**Exercise goal**
Starting at the line with "You are a computer-use agent. Screen", return every line through the final one of the data, word for word. Pictures stay out.

**Source data**
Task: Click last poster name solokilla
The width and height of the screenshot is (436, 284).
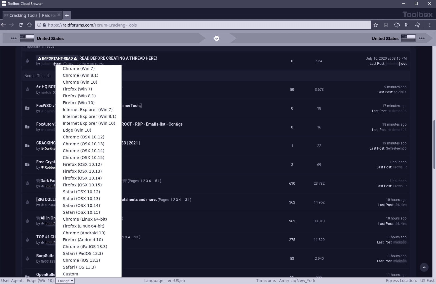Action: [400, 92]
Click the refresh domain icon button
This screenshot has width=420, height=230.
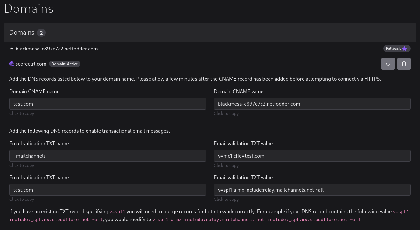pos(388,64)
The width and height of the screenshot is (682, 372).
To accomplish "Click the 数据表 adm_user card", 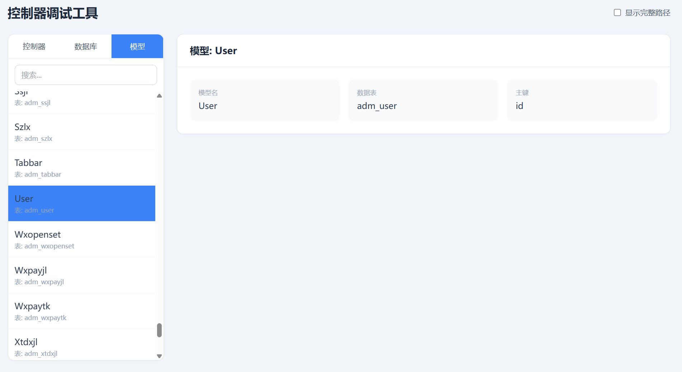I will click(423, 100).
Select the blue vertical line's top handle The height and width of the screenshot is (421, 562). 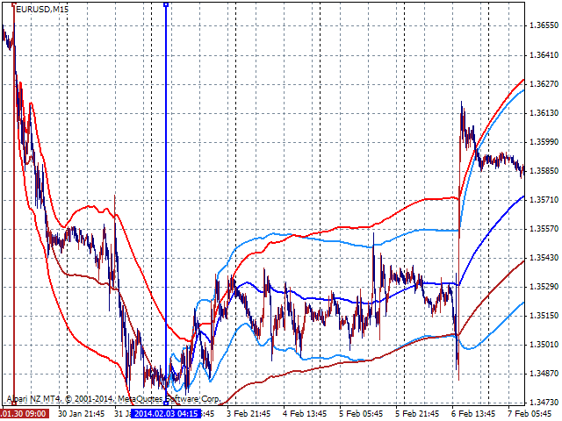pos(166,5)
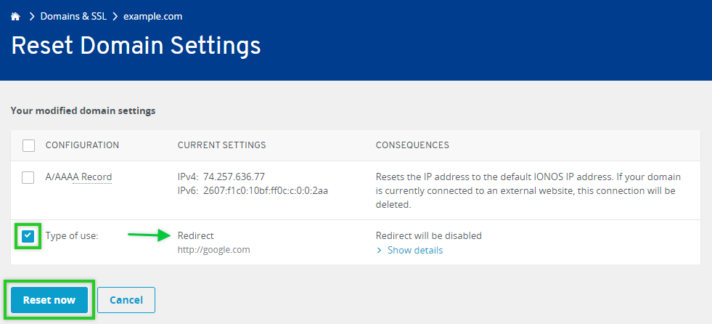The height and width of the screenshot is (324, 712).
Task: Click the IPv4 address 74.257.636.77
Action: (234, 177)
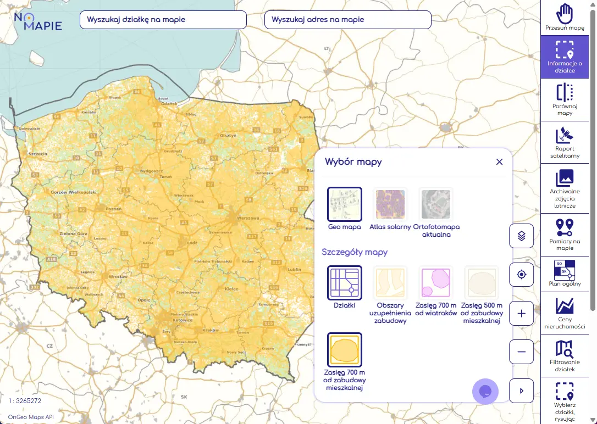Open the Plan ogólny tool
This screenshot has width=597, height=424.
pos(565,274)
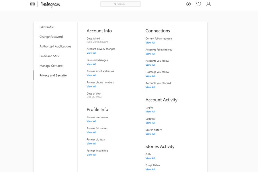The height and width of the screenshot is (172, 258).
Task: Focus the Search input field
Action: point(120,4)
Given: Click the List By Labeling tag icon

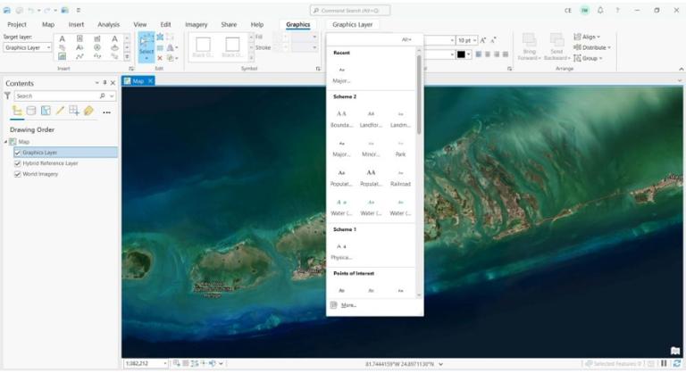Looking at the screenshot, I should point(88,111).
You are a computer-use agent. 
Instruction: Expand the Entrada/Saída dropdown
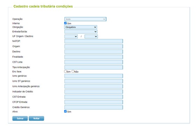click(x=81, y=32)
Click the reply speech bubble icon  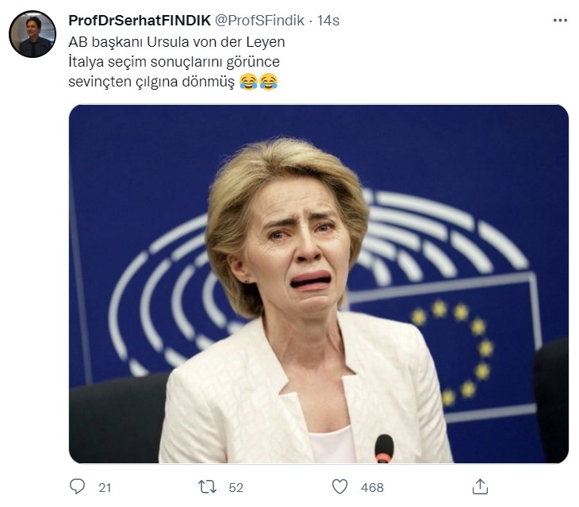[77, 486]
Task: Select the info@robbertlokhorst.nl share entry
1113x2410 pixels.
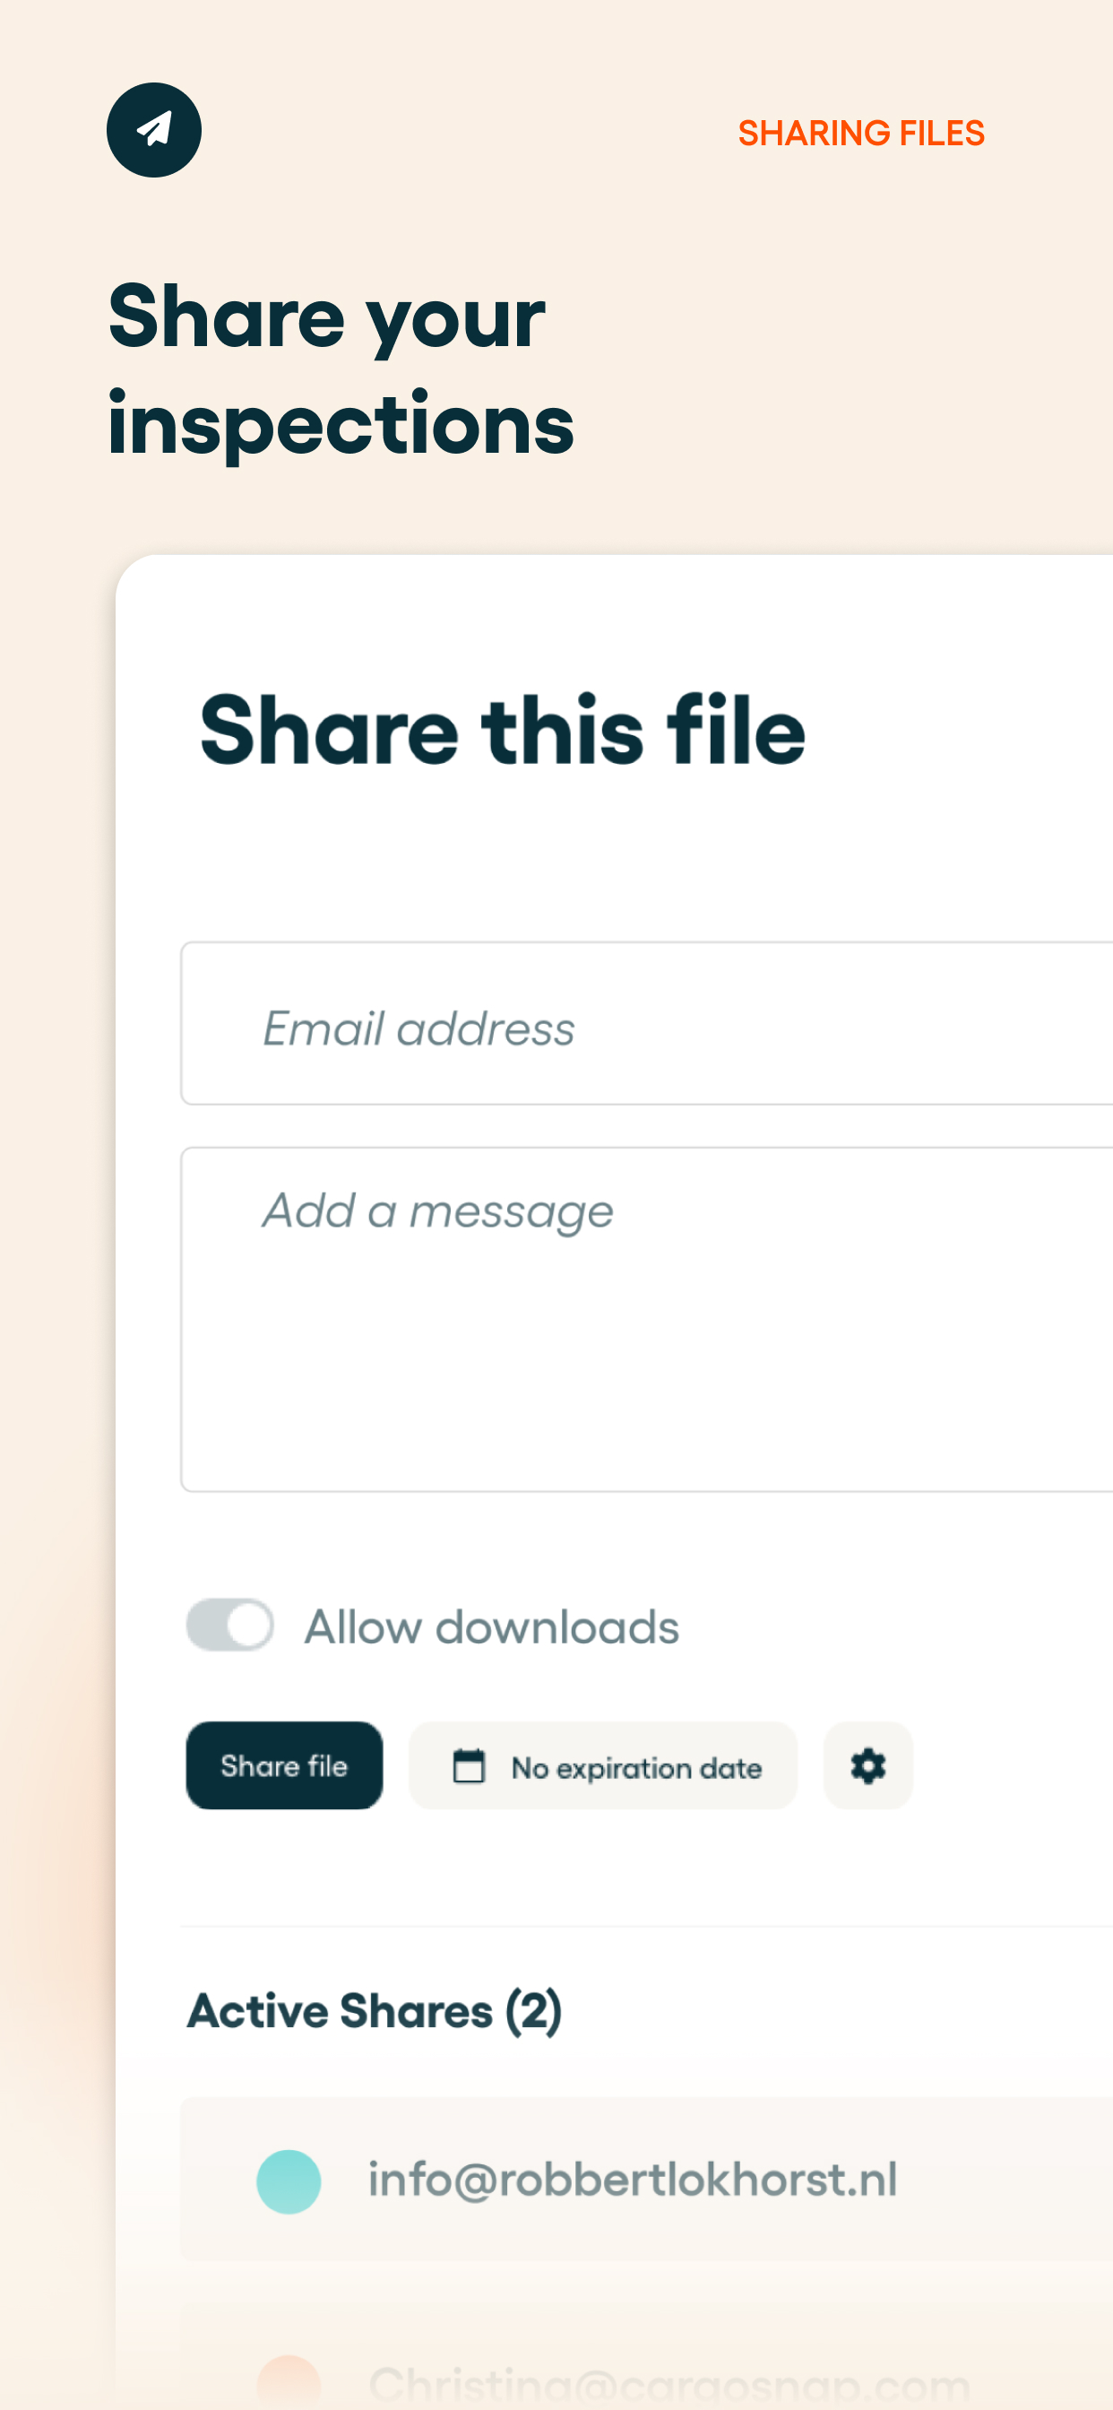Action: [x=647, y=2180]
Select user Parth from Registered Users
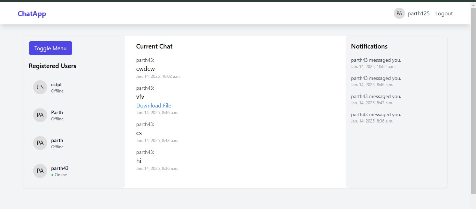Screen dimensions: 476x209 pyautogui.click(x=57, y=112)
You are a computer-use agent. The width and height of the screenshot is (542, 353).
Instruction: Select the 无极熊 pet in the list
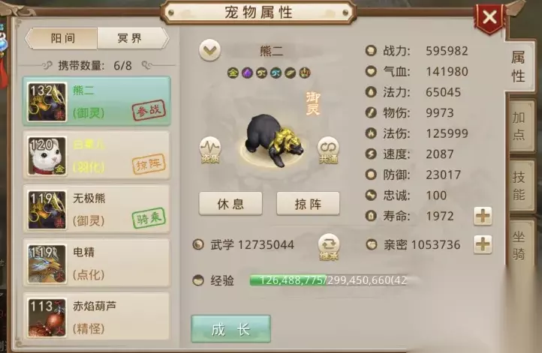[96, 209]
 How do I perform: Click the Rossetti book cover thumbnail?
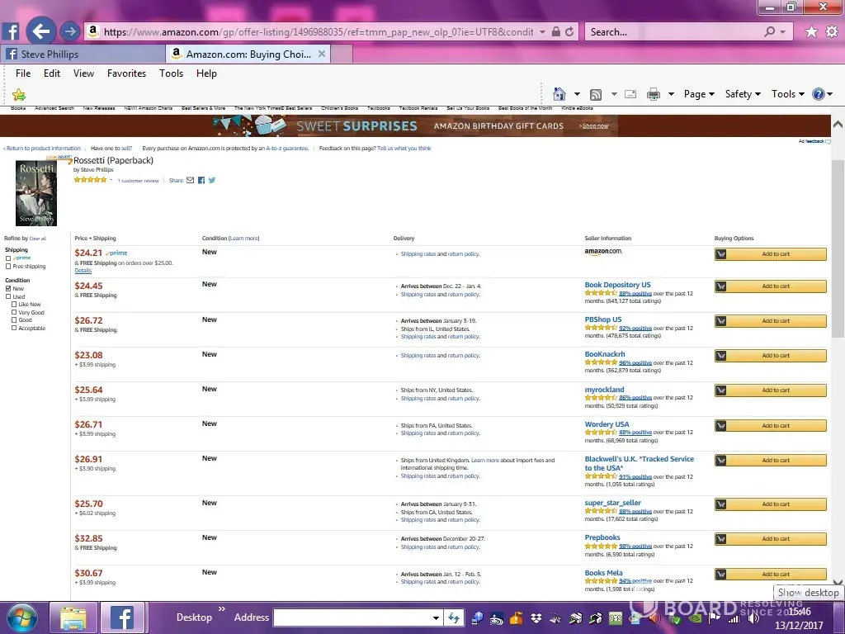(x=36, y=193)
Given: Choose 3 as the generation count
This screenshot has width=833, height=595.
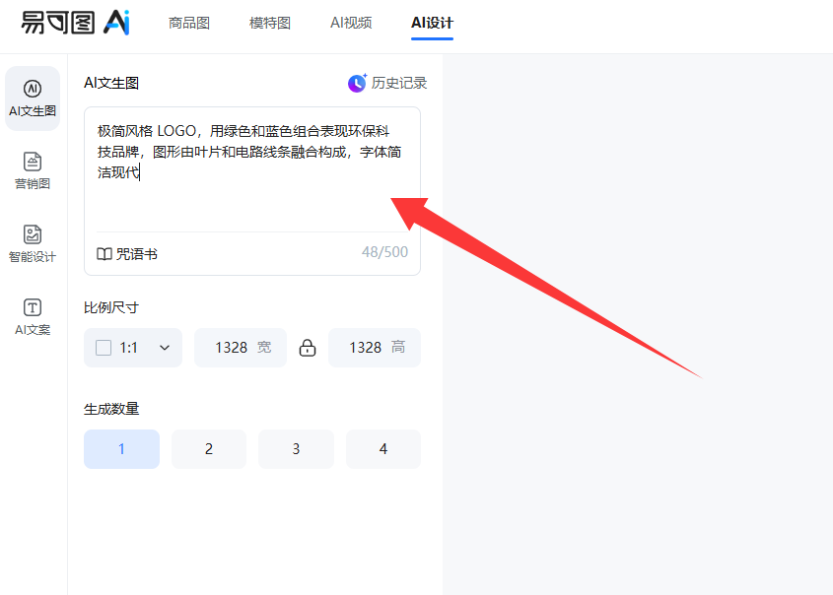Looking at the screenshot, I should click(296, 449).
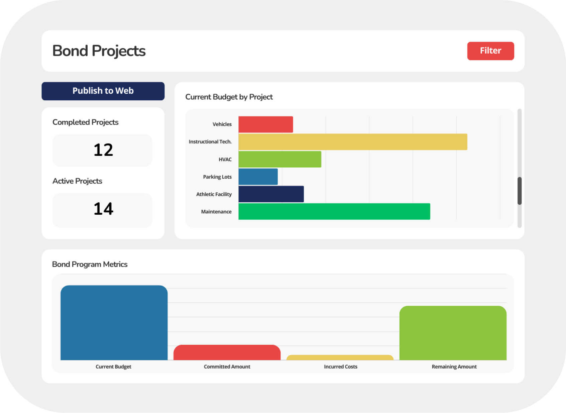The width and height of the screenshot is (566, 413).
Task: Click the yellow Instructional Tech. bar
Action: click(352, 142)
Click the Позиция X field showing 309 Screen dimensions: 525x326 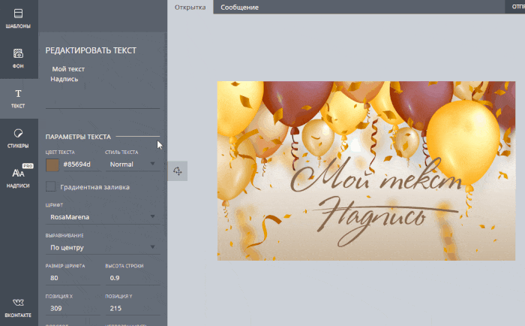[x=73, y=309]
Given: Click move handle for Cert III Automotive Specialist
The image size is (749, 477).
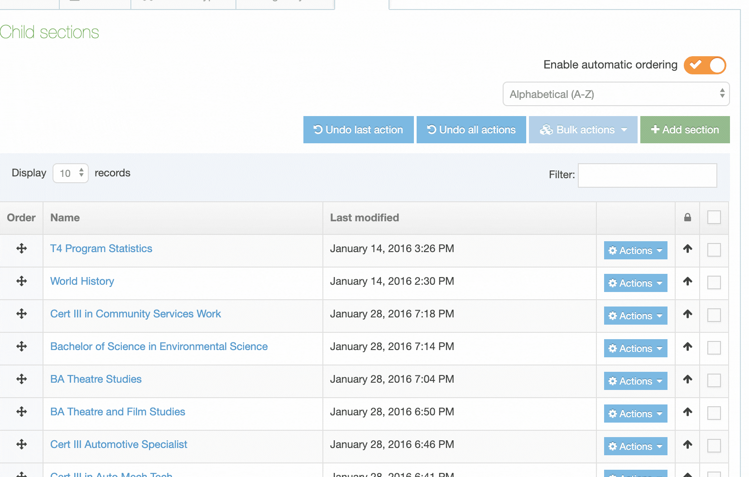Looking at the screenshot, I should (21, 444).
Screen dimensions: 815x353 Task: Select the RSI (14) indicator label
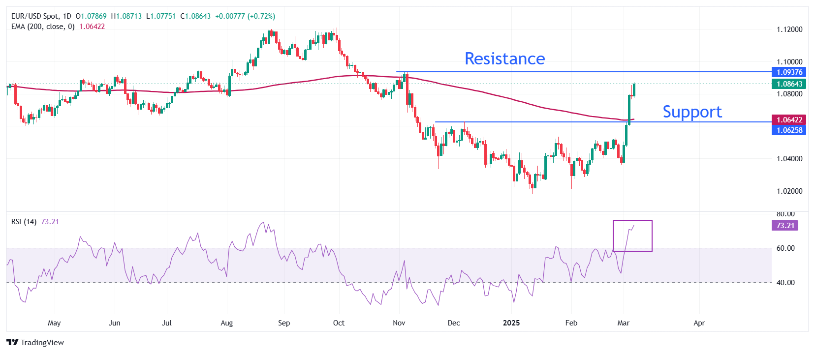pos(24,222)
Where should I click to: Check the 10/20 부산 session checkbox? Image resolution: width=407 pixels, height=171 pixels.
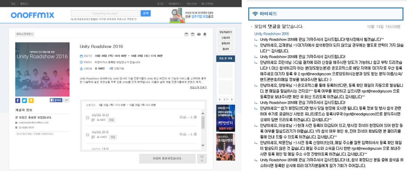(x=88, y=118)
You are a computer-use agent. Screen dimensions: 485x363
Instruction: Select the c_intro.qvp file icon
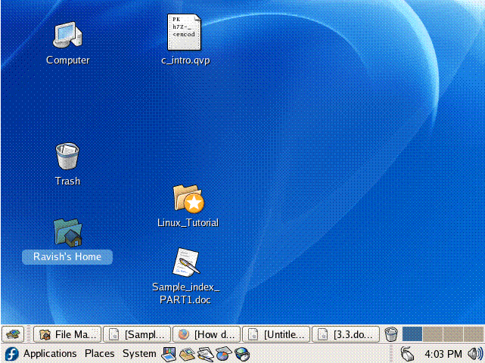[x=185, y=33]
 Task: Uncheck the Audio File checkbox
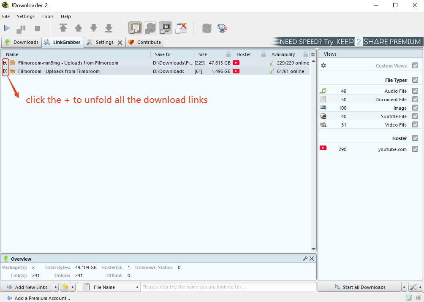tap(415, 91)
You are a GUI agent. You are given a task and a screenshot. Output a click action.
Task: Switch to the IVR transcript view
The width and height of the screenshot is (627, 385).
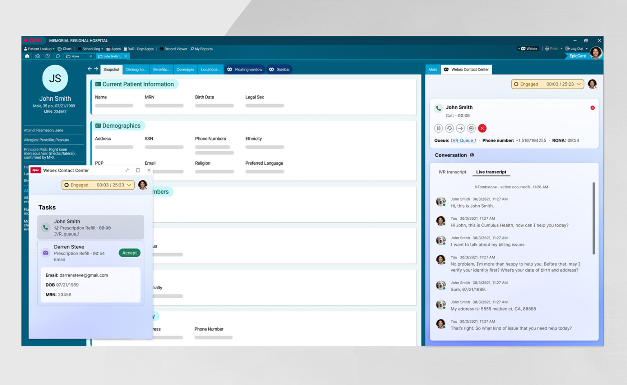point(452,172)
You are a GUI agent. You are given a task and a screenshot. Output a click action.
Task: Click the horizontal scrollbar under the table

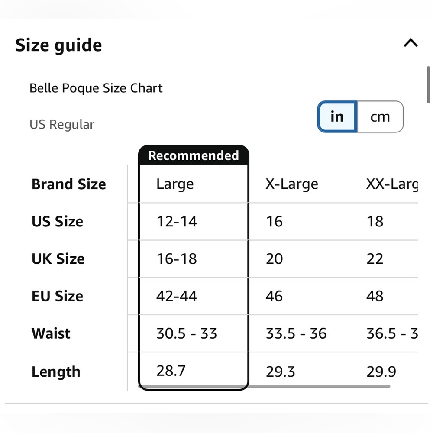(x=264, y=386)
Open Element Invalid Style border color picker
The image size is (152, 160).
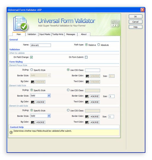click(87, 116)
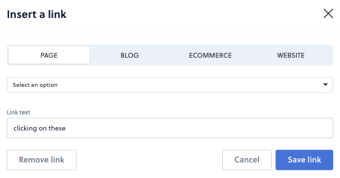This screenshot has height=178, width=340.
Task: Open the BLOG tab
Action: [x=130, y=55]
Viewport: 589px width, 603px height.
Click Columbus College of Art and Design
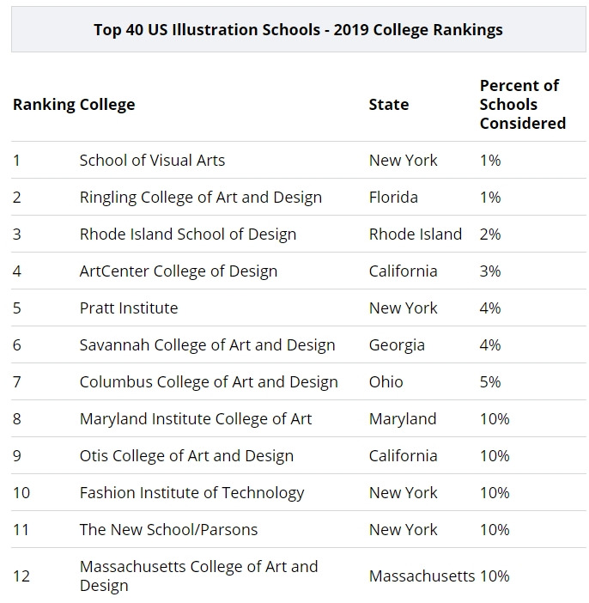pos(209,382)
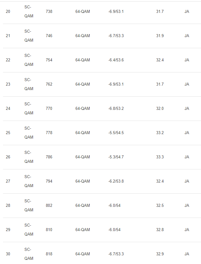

**Task answer**
You are a computer-use agent. Screen dimensions: 485x363
Instruction: Select the c_intro.qvp file icon
[x=185, y=33]
 Task: Uncheck the Audio File checkbox
tap(415, 91)
You are a GUI agent. You are given a task and a screenshot. Output a click action.
Task: Switch to the IVR transcript view
The width and height of the screenshot is (627, 385).
point(452,172)
You are a GUI agent. You are given a task and a screenshot. Output a click action.
Task: Click the horizontal scrollbar under the table

(x=264, y=386)
Open Element Invalid Style border color picker
The image size is (152, 160).
click(87, 116)
This screenshot has height=178, width=340.
Task: Open the BLOG tab
Action: [x=130, y=55]
Viewport: 589px width, 603px height.
Click Columbus College of Art and Design
pos(209,382)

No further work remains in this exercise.